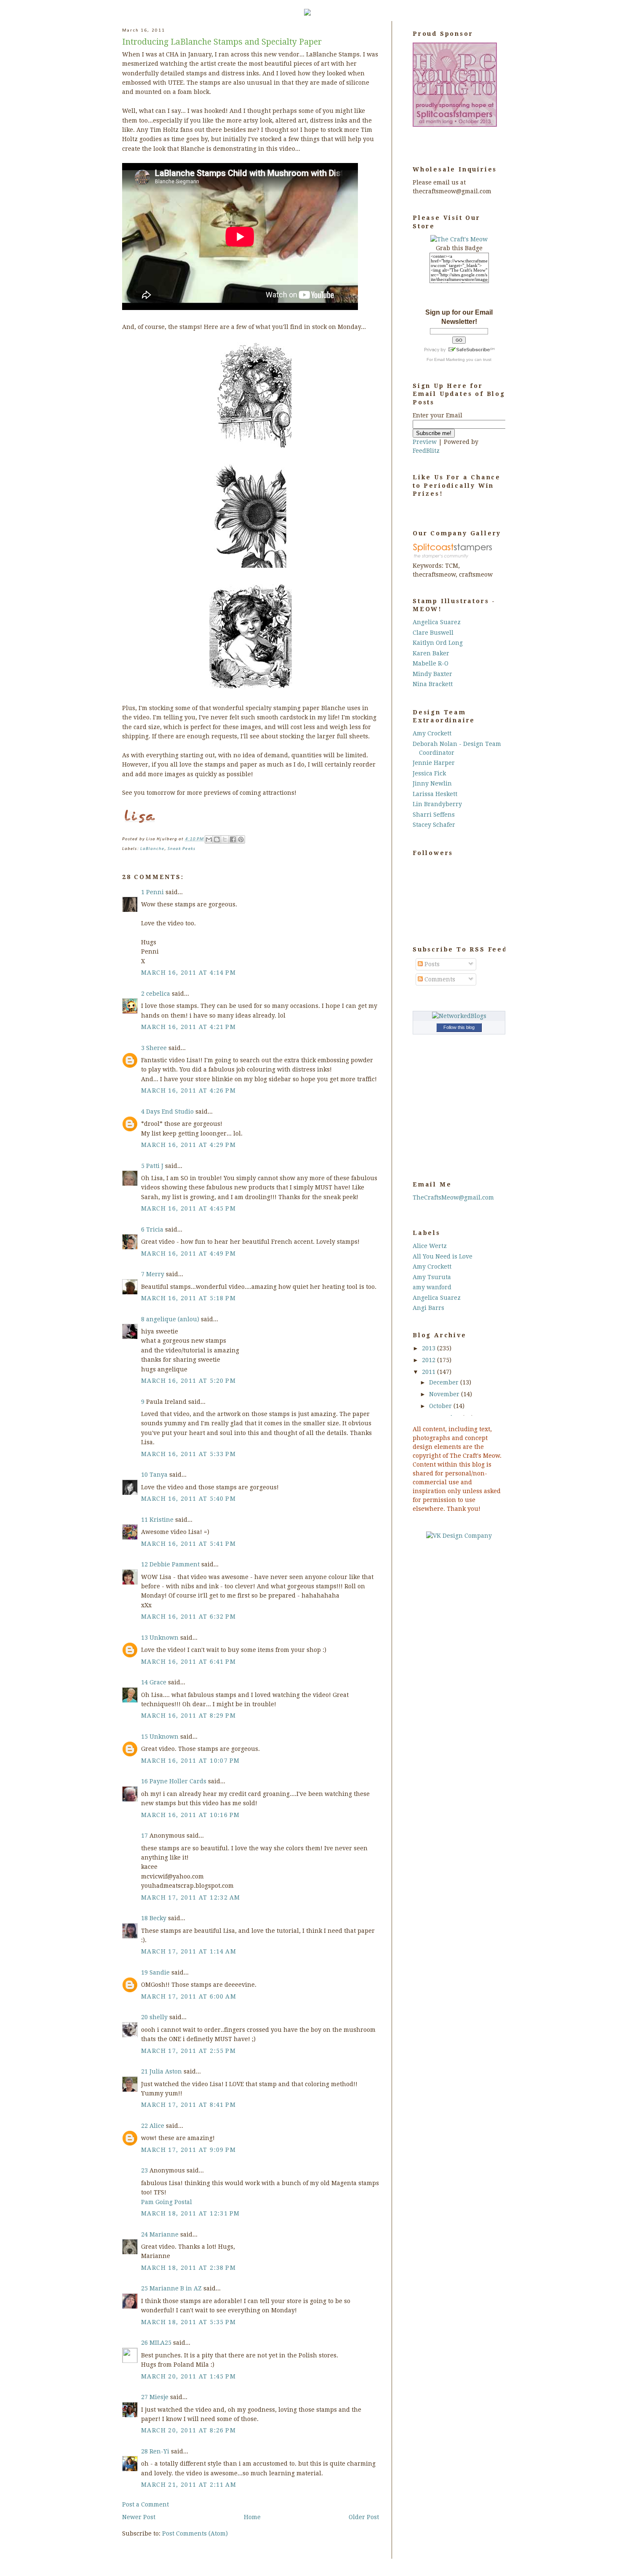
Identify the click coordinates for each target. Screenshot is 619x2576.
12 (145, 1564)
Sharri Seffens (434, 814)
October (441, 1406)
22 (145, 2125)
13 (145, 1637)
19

####

Pictures aside, retype the entries above exactly as they are.

Identify the click coordinates for each target. Screenshot is 619x2576.
12 (145, 1564)
Sharri Seffens (434, 814)
October (441, 1406)
22 (145, 2125)
13 (145, 1637)
19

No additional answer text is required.